MILITARY UPDATE
Proof of savings key to merging exchanges
By Tom Philpott
The biggest obstacle to consolidating the three military exchange services into a single system will be proving to Congress and skeptical service leaders that the effort will save money for patrons, says retired Air Force Maj. Gen. Charles J. Wax, director of the Unified Exchange Task Force.
"My most difficult challenge is to produce the empirical evidence that proves what appears to be intuitively obvious," that moving to a single exchange service will eliminate "redundant overhead and duplication of processes" and, in turn, raise profits, Wax said.
The task force is to deliver a plan on exchange consolidation to Congress by late January 2005. Various studies over the past 30 years have recommended combining the three exchange systems, Wax said. Annual projected savings have ranged from $13 million to $206 million.

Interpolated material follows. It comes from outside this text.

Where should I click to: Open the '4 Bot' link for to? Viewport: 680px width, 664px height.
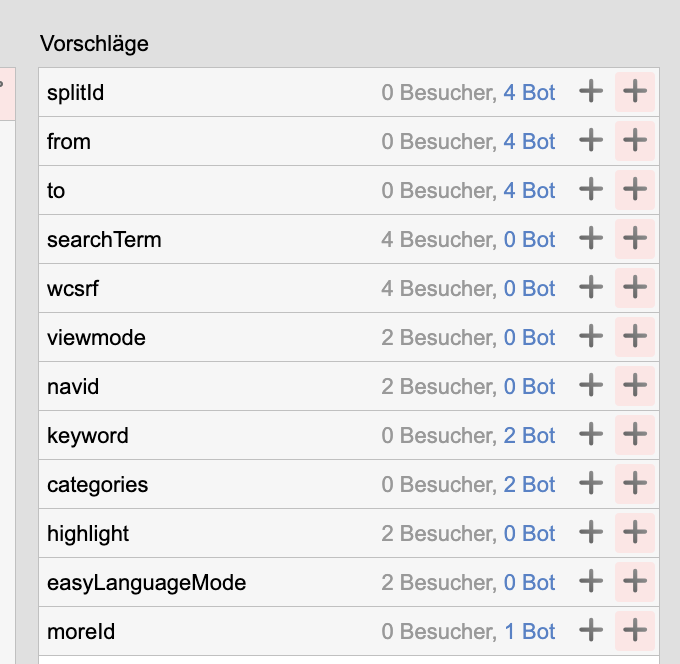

Will actual savings be closer to the smaller or larger figure?
"I would like to be able to say definitively one way or the other," said Wax. "I cannot."
Previous studies all had weaknesses, he said. Service leaders have yet to be convinced consolidation is a good idea.

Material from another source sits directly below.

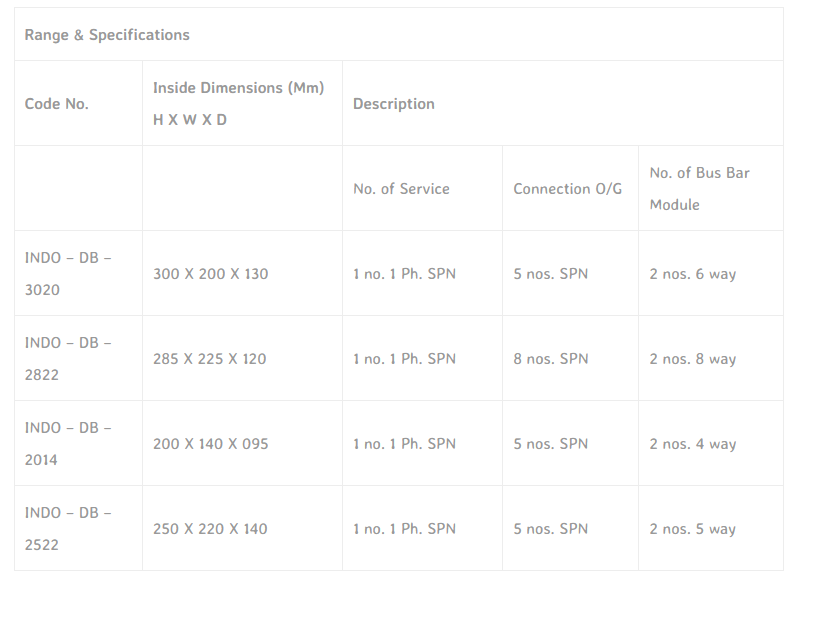
Task: Click the 250 X 220 X 140 dimensions cell
Action: coord(210,529)
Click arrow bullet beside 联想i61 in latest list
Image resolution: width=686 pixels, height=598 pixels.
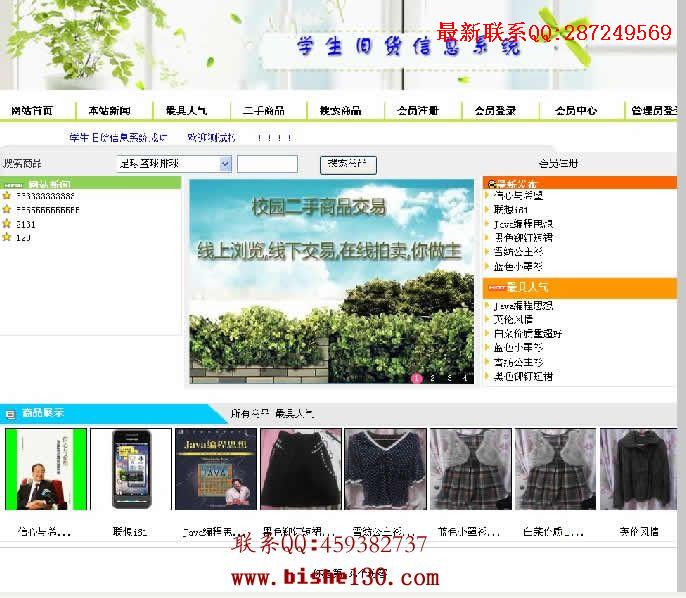[x=487, y=210]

"They are asking the same kinds of questions you are: 'How many people (impacted)? How many dollars (saved)? And that level of analysis is not yet complete."
What is driving the move for consolidation now is a May 8, 2003, memo from Deputy Defense Secretary Paul Wolfowitz.
"I have decided," he wrote, "that a single optimized Armed Service exchange system would best serve the department and exchange patrons."
Wolfowitz directed Charles Abell, principal deputy undersecretary of defense for personnel, to oversee the effort. Abell, in turn, formed the task force to develop an integration plan. He made Wax, former commander of the Army and Air Force Exchange Service, task force director.
About 30 percent of exchange profits are used to staff, maintain and modernize stores. Seventy percent goes to the services as "dividends" to finance their morale, welfare and recreation programs.
If consolidation can cut costs, Wax said, military people gain. The extra dollars would be used to lower prices, improve store operations and increase the MWR dividend, all of which would benefit patrons and allow exchanges to compete more effectively with off-base retailers like Wal-Mart.
The three exchange services, AAFES, the Navy Exchange Service (NEX) and Marine Corps Exchange (MCX) have combined worldwide sales of $10.5 billion. Average savings to patrons on a market basket of goods range from 21.9 percent at AAFES to 15.8 percent in Navy-run stores.
Navy and Marine exchange commanders criticized the consolidation process in congressional testimony last month.
Rear Adm. William Maguire, days before retiring as NEX commander, said he still had not seen a "sound business case" to support consolidation.
Retired Brig. Gen. Michael P. Downs, director of Personnel and Family Readiness Division at U.S. Marine Corps Headquarters, said the task force only provided cover for a pre-ordained consolidation plan.